Natalie definitely was a great singer and I really enjoyed how she kept the crowd’s energy up as well.
Since I had to shoot without a flash I had to push that ISO and utilize some noise reduction in post. I shot it with my go to lens, a 70 – 200mm f/2.8, since there was a stage and I didn’t want to go through the process of getting all the way to the front in other people’s way.
For me with concert photography it is very difficult to get consecutive good shots because you usually will get one of two things: An Actions shot of them singing or A flattering picture of them dancing or singing. There are many things that hinders that shot from their microphone placement and other like interesting variables that have them covering their face or instrument.
I ended up with only half the photos I shot. I definitely like some of the photo results I got and overall satisfied with my performance at the event.

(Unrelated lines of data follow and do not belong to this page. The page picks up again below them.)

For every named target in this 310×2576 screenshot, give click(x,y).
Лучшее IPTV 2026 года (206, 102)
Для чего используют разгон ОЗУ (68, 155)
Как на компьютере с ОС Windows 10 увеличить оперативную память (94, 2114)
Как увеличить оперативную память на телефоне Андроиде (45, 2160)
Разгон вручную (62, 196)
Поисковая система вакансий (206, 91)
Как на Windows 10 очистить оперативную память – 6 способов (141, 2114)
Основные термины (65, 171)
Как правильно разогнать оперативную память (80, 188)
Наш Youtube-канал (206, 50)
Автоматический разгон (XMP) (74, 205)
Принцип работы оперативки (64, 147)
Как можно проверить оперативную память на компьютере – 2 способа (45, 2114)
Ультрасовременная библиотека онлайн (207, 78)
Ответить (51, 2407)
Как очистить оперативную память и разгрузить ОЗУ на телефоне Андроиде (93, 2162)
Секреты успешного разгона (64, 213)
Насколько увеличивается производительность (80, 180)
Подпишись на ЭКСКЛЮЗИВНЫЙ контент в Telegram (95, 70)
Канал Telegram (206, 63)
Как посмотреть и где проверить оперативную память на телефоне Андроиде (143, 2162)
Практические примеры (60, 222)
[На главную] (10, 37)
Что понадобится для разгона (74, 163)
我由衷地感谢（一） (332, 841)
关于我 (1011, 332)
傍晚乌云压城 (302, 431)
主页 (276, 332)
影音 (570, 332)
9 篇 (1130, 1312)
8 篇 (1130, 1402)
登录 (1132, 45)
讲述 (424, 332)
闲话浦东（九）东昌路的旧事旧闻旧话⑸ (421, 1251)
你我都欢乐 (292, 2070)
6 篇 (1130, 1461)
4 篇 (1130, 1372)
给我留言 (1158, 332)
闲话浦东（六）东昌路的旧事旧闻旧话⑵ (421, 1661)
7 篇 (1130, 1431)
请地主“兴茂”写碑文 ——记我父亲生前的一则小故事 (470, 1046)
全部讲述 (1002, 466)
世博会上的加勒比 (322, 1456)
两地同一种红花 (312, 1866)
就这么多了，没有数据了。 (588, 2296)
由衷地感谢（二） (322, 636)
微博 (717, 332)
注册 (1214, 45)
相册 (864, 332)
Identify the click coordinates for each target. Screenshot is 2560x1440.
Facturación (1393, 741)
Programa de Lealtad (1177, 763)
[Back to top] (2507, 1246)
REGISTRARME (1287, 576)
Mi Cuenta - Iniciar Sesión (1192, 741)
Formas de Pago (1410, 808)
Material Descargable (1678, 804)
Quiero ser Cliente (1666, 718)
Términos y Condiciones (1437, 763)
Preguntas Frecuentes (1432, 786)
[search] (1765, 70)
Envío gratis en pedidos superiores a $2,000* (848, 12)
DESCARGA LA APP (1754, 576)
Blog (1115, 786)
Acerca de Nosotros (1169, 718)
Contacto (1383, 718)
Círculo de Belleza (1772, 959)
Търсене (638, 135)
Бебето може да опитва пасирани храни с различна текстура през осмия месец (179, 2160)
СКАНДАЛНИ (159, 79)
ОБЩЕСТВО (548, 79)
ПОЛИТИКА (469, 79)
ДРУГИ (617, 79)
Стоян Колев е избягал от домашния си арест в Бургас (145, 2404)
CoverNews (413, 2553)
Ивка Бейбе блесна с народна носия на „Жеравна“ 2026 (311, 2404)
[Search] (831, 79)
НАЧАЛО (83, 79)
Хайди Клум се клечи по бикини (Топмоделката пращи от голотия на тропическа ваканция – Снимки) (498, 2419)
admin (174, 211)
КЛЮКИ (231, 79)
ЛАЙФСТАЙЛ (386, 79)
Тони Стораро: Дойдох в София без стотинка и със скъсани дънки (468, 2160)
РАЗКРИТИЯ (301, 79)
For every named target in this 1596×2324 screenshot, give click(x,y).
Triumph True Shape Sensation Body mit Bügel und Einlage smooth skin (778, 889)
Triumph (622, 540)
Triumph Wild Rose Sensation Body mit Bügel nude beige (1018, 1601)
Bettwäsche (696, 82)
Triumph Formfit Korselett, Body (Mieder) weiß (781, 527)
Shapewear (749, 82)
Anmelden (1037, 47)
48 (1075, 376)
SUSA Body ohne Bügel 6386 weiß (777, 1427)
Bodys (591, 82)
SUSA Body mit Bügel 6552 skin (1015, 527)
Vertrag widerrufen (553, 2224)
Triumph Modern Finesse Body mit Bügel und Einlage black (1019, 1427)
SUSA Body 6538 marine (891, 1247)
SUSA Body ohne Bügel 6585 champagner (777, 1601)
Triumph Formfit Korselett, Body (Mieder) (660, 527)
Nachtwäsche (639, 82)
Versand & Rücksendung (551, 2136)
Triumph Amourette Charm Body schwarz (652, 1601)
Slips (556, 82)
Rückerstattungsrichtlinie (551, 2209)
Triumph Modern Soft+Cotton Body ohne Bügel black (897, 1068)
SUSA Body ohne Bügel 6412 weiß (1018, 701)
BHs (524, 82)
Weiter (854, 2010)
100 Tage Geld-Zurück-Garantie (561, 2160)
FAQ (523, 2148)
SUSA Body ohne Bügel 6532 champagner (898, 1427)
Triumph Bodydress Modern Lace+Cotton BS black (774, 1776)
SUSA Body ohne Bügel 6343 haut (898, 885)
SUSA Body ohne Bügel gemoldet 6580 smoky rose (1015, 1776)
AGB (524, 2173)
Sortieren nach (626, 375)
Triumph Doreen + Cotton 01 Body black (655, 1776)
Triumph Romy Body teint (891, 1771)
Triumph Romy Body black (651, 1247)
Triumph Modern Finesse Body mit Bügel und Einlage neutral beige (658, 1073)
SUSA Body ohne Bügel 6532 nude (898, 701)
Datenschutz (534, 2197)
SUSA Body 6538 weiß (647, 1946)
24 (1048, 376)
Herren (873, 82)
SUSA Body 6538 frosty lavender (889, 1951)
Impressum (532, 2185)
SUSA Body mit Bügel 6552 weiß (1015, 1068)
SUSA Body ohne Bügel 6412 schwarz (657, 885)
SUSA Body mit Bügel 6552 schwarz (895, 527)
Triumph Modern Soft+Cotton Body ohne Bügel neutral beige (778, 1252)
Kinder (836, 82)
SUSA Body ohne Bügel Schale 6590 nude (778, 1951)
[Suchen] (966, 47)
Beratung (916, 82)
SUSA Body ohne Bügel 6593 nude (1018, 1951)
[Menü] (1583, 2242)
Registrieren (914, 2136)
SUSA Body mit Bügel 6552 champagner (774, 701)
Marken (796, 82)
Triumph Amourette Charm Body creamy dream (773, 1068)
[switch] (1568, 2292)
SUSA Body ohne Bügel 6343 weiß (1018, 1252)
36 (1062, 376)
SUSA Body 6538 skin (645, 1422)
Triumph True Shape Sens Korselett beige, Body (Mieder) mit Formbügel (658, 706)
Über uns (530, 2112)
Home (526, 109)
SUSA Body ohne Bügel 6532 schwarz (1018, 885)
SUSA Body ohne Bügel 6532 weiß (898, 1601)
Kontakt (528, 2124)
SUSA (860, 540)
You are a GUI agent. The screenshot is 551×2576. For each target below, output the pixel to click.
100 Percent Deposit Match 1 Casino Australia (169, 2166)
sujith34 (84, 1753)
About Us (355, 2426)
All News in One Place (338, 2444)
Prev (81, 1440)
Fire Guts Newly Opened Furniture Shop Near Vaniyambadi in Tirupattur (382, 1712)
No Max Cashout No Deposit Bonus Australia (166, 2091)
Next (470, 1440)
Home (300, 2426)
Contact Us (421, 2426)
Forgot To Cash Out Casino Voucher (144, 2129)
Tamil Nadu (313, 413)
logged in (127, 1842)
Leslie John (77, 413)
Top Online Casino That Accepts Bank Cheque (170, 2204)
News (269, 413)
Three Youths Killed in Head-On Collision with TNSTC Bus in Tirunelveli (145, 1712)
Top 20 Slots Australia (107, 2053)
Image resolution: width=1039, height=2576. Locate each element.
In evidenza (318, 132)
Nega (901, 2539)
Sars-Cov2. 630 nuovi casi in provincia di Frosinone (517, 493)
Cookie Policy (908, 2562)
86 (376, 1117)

I will definitely be doing concert photography more often. (if I can) Definitely a challenge.
Just a few weeks ago I did my first family photoshoot. It went great and smooth due to great preparation on my part and the family as well. There was a location that was put out there. The Old Enterprise Mill. A definitely great location, when the weather is right. The other location we used was the train tracks downtown.
With getting ready for a photoshoot it goes without saying that you should adequately prepare for the shoot, if that is by getting posing ideas from other magazines or even Pinterest. Pinterest, believe it or not has a lot to offer in that area. There are loads of images that can get you inspired and you can simple pin them to a board to save them for later.
Having the family dress the part can make or break your shot as well. Their poses and inspiration can come easy, but the poses, location, and inspiration can just as easily break your photo. If everyone is wearing different colors and patterns it will not compliment each other. No matter how beautiful your location is, if everyone doesn’t compliment each other it is a BUST! You can help yourself and the family prepare by letting them know that.
The other way you can easily prepare is by clearing out your memory cards, charging cameras and flashes that you plan to use. Doing this mitigates possible issues that you may run into. The last thing that I usually do to prepare for a shoot is to go and “recon” the area where pictures will be taken to get an idea of the land to see where a nice photo could be done and how the light looks there in advance of the photoshoot. You should do it a day in advance, but if that is not an option, then you should go an hour or two before the client is due to arrive. I personally take pictures of the area because you can take that back with you and show future clients the area to suggest it for future shoots if they don’t have their own location in mind.
Here are some before shots of some of the spots that I scoped out and the after photo:
Fashion! Shooting fashion requires a different spin on photography strategy than an average portrait, because with fashion the MAIN subject is the outfit. While your model and the pose is important, it is more important how they both compliment the outfit. Something that you should keep in mind is to make sure you have plenty of light for the outfit. using a simple lit background allows there to be no distraction or another item to compete with the outfit. A neat thing I personally like to add is a reflection at the bottom to create separation.
This photoshoot was based on a piece by Tuttie Lu, a fashion designer in Augusta, GA. The piece is called: The “Crush” Dress. It is a Jersey Dress with lace sleeves and gold zipper detailing that allows it to be dressed up or down. The model was Na’Jelica Burnett. If you would like to get in contact with either the model or the designer let me know.
I used a simple white background and a 3 Point Lighting system: 2 12×24 inch soft boxes to give it the blown out white background and to provide separation. I used a 48″ Octobox with a Honeycomb Grid to focus the light on the subject. I also used white glossy panels on the floor to provide the reflection and I shot it tethered to view the results as they came in through the camera.